● Data supplied
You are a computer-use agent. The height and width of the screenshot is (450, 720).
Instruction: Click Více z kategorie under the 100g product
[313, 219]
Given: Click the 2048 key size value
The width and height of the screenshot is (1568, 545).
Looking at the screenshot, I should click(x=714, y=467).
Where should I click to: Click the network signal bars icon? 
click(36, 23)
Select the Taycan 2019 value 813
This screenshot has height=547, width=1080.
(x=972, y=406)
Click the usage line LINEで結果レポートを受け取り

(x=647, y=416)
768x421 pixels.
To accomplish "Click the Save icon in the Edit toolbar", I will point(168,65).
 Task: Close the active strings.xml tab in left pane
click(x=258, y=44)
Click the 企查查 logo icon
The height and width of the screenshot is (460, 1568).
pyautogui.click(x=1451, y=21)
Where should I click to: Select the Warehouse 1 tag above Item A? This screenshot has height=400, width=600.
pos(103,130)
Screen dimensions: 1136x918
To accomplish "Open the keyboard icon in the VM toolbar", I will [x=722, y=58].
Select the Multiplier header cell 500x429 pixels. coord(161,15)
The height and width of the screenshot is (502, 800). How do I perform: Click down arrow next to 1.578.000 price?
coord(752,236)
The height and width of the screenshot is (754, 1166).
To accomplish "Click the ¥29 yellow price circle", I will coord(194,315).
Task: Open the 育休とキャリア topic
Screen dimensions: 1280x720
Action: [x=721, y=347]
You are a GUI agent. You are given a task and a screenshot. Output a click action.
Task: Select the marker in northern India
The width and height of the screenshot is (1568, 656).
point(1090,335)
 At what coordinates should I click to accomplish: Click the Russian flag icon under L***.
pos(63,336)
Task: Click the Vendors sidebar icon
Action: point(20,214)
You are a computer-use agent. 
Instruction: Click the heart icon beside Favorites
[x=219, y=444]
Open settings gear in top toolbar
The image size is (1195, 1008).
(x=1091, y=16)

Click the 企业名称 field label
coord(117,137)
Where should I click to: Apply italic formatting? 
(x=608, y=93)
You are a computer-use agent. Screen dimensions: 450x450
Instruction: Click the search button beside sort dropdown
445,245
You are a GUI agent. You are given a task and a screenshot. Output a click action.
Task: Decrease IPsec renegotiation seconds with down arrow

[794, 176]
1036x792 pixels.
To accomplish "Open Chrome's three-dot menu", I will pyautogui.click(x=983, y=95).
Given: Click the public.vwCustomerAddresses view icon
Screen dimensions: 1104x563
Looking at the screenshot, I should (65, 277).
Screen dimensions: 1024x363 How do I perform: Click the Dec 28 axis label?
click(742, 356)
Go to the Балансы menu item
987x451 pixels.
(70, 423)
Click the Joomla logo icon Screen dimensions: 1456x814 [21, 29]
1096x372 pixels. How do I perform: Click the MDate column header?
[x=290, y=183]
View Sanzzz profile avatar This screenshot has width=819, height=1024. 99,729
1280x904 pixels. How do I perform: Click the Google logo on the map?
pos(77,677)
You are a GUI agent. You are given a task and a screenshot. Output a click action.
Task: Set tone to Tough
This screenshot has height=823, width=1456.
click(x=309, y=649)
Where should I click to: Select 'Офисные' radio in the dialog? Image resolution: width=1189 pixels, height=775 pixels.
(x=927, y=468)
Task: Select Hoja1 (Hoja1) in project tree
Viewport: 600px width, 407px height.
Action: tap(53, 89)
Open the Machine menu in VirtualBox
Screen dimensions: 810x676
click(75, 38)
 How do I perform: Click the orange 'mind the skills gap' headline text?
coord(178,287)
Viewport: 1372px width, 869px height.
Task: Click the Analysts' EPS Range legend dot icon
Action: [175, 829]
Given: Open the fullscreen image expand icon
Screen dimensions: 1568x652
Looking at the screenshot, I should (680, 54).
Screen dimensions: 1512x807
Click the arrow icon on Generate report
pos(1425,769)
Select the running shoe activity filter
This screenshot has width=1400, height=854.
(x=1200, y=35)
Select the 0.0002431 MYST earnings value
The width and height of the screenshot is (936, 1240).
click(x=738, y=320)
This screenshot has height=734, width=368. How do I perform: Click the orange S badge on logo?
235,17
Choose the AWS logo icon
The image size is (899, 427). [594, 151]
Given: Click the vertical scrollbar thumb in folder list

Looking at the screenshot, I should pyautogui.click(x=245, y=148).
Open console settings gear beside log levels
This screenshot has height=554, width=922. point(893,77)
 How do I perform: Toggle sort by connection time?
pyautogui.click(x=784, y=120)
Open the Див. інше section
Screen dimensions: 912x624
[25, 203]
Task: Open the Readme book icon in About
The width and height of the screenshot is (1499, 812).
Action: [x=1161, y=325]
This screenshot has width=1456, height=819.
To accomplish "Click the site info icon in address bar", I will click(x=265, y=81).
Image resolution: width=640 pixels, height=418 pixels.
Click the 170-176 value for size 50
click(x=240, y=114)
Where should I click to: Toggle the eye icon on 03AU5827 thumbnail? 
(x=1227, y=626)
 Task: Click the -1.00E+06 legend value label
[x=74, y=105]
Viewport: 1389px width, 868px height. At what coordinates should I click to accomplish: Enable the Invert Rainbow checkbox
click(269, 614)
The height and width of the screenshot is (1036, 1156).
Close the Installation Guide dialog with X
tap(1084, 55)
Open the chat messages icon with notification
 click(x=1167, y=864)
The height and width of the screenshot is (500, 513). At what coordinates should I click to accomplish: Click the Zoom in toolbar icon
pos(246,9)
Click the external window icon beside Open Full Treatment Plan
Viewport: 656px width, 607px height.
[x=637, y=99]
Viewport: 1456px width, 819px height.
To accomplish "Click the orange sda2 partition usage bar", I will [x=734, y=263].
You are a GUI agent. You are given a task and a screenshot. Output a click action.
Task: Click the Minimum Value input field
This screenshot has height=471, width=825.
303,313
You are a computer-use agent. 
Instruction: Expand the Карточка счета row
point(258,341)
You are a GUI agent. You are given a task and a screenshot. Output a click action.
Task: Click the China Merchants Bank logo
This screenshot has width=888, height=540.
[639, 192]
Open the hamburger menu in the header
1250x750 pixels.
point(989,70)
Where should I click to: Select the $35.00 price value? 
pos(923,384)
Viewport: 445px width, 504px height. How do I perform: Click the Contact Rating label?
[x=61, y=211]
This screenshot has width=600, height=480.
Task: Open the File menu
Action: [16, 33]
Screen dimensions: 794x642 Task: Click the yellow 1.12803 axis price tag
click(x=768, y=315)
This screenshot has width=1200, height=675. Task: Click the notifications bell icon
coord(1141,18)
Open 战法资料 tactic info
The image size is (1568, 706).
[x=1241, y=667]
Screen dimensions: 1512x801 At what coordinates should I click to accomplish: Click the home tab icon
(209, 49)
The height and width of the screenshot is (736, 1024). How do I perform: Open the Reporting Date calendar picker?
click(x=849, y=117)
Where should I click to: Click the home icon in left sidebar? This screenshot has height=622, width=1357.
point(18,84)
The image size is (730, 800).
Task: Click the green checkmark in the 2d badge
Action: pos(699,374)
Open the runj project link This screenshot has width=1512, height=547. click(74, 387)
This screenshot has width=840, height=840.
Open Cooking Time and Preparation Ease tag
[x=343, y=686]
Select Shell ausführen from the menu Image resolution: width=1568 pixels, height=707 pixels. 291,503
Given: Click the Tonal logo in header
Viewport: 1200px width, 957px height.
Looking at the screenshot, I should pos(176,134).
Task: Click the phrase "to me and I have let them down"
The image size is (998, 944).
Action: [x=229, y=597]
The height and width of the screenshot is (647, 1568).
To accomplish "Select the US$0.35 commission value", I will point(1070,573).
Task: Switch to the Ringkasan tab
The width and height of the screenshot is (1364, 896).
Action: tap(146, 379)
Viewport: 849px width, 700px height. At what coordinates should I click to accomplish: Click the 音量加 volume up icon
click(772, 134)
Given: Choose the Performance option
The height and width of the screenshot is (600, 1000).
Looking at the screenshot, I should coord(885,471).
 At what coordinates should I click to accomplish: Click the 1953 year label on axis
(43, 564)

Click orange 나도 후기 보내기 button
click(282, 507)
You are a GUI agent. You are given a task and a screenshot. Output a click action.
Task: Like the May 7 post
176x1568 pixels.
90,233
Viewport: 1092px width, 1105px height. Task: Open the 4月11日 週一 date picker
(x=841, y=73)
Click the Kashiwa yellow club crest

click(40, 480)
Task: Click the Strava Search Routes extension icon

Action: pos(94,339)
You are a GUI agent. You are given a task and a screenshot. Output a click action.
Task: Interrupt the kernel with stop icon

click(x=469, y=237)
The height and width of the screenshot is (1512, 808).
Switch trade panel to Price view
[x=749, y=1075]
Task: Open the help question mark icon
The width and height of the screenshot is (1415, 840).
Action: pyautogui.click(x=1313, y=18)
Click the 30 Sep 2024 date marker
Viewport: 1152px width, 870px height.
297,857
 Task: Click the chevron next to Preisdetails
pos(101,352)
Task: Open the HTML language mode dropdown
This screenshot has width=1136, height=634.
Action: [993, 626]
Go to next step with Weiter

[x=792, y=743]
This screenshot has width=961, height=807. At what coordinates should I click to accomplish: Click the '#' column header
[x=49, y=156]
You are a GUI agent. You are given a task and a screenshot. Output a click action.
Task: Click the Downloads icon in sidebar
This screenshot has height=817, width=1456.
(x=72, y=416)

● What the exercise asks
Pull out every line in the material above that contains the string "orange".

● Full answer
 How do I perform: Click the orange 'mind the skills gap' headline text?
This screenshot has height=734, width=368. How do I perform: Click the orange S badge on logo?
To accomplish "Click the orange sda2 partition usage bar", I will [x=734, y=263].
Click orange 나도 후기 보내기 button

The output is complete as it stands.